Сашенька, я уже настолько прислушался к этому непрерывному грохоту, что стал отличать выстрелы наших и китайских орудий и даже их калибры. Китайцы стреляют из фортов шестидюймовыми крупповскими пушками и из скорострелок Гочкиса. Ты, конечно, скажешь, ну какой из тебя знаток калибров! Да никакой, разумеется! Но просто уши привыкают. Да и сам я тут меняюсь. Становлюсь кем-то другим. Здесь нельзя не меняться. Но ведь это именно то, чего я хотел.
Пришлось прерваться. Пишу тебе на следующий день.
Вчера, выполняя задание, поехал в город. Я и рад был, а то сидишь все время в лагере. Хоть какая-то перемена, хотя и был риск попасть под обстрел, но сразу скажу, Сашенька, пока я там был, ни один снаряд в те кварталы не упал. Не переживай!
Ты знаешь, по дороге к городу есть небольшое болотце. Вообще здесь много водоемов, но они будто умерли от засухи и теперь разлагаются на жаре. Так вот, я видел, как змеи несколько раз прочертили букву S. В первый раз мне попались на глаза эти гады, о которых тут все говорят.

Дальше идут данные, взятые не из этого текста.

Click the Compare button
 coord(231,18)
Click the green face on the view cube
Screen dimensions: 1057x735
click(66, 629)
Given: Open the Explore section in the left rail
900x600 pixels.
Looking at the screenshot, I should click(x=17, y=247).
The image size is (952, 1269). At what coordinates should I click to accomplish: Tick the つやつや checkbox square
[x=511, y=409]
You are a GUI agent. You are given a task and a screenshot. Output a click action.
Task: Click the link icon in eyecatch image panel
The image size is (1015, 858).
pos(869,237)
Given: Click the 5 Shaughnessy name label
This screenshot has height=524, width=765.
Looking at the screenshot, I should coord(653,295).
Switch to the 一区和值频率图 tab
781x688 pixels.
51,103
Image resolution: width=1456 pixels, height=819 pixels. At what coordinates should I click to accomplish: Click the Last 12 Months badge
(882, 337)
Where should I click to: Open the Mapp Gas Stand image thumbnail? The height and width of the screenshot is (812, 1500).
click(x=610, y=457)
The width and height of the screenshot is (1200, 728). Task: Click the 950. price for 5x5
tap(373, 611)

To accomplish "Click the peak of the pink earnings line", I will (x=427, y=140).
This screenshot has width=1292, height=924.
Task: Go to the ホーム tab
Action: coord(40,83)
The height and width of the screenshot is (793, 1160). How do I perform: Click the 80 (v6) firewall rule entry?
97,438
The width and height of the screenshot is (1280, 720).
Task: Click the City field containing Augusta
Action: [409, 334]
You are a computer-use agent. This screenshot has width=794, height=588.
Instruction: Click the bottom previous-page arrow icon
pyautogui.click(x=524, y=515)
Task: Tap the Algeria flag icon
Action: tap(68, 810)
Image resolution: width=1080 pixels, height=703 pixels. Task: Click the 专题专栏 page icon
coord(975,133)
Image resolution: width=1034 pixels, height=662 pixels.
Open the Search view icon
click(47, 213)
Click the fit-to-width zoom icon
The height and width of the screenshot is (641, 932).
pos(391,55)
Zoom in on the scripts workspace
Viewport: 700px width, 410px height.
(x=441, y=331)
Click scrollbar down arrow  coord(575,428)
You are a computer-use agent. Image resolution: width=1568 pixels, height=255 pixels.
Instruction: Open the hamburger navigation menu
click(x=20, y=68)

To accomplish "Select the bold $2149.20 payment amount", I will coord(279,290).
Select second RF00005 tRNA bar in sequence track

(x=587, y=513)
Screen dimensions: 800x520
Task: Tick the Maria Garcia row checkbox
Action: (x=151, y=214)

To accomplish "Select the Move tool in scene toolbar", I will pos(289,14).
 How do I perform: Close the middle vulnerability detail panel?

Сам Тяньцзинь и вся долина, разрезанная полосой горчичного цвета – Пейхо, издалека смотрится довольно живописно, пока не видишь всех следов разрушения.
Вокзал и пристанционные постройки в ужасном состоянии – изрытая снарядами платформа, груды мусора, разбитого кирпича. Железные крыши пакгауза будто сделаны из металлического кружева – так их изрешетили пули и осколки. Еще не убрали сгоревшие вагоны.
Мост наши саперы укрепили новым настилом. Такого количества трупов, которые тут скапливались пару дней назад, уже нет, но все равно приплывают. При мне солдаты длинными бамбуковыми палками пытались пропихнуть что-то посиневшее и раздутое между барками.
Я был там с офицером из Анисимовского отряда, у него странная фамилия Убри, он застал город еще не разрушенным и теперь все сокрушался, глядя на то, во что превратился Тяньцзинь во время осады. Убри контужен и плохо слышит, когда говоришь с ним, нужно кричать.
Он показывал мне сеттльменты. После моста сразу попадаешь в английскую концессию. Главная улица называется Виктория-роуд. Она тянется вдоль реки и идет прямиком на китайские форты, поэтому гранаты свободно носятся вдоль улицы, теперь изрытой воронками.
Все стены исцарапаны осколками, много домов разрушено – обгоревшие руины, разбитые окна. На перекрестках улиц везде баррикады из тюков шерсти, фонарных столбов, кирпичей. Всюду валяется мебель, мусор, черепица. На улицах тишина, прохожих не видно, только патрули разных национальностей перед домами, обращенными в штабы, лазареты, склады.Представляешь, на тумбах еще висят афиши – зазывают на цирковое представление! Международная труппа обклеила перед осадой весь город афишами, но вместо ожидаемых сборов с публики артисты вынуждены были довольствоваться тем, что им хотя бы удалось бежать на последнем прорвавшемся в Таку поезде.
Мы зашли с Убри в Гордон-Холл, муниципалитет английской концессии. Он рассказал, что здесь, в подвалах, во время осады укрывались женщины с детьми, а еду им готовили в соседней гостинице «Астор-Хаус». Там же, в подвалах Гордон-Холла, провел осаду и русский консул Шуйский с семьей. У него во время обстрела погиб семилетний сын.